## Task statement
Using the data below, show every line where the word "Collections" occurs.
────────────────
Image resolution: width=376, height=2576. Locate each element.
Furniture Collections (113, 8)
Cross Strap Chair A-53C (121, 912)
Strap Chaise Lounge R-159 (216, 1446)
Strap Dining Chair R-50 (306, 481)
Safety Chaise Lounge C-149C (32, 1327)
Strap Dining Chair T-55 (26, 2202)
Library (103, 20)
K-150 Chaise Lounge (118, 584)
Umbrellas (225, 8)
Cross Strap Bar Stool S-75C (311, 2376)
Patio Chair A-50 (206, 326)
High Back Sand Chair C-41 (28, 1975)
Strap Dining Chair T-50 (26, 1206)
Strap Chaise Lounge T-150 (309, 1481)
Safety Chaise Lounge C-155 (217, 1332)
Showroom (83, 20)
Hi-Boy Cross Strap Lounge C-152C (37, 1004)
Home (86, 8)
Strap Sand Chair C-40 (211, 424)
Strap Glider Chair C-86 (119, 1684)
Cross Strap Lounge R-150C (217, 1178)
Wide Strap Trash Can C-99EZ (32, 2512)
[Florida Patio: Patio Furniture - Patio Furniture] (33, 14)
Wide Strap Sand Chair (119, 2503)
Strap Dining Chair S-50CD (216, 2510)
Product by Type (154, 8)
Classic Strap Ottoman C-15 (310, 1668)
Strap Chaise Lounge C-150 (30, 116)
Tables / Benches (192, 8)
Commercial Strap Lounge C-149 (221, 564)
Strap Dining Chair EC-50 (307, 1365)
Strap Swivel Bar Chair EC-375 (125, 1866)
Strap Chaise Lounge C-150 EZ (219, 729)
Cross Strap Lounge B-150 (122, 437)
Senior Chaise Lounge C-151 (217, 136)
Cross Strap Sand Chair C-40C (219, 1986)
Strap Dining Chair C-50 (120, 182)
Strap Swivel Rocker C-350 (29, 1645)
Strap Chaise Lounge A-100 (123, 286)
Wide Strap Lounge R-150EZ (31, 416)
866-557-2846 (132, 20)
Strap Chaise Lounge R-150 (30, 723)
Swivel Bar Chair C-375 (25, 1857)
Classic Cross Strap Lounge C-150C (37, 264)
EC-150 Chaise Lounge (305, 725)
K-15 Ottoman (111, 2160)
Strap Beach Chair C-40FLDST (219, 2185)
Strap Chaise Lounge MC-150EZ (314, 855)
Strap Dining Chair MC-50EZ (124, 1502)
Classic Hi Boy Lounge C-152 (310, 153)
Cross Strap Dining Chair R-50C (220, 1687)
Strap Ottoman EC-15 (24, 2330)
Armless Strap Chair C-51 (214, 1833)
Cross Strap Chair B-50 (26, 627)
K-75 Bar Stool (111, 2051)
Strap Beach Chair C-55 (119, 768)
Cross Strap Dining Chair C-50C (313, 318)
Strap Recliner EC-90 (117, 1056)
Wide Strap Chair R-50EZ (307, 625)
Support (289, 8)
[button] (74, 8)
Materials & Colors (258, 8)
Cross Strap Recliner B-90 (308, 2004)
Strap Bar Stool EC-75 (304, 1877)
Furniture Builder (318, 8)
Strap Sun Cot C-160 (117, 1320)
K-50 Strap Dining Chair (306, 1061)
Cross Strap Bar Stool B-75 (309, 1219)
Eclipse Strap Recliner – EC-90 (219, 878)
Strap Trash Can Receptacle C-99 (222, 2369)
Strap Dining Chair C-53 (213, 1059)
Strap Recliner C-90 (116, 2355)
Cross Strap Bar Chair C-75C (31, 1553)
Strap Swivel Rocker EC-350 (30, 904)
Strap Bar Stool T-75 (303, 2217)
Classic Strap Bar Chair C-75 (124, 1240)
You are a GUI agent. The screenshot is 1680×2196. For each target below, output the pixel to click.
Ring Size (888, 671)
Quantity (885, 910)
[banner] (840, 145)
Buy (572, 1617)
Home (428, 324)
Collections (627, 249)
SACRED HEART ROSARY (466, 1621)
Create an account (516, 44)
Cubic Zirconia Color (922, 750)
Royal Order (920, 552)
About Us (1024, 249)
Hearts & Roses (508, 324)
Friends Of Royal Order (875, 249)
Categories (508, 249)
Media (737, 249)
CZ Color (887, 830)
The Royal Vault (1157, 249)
────────────────
## Response area
Furniture Collections (113, 8)
Collections (627, 249)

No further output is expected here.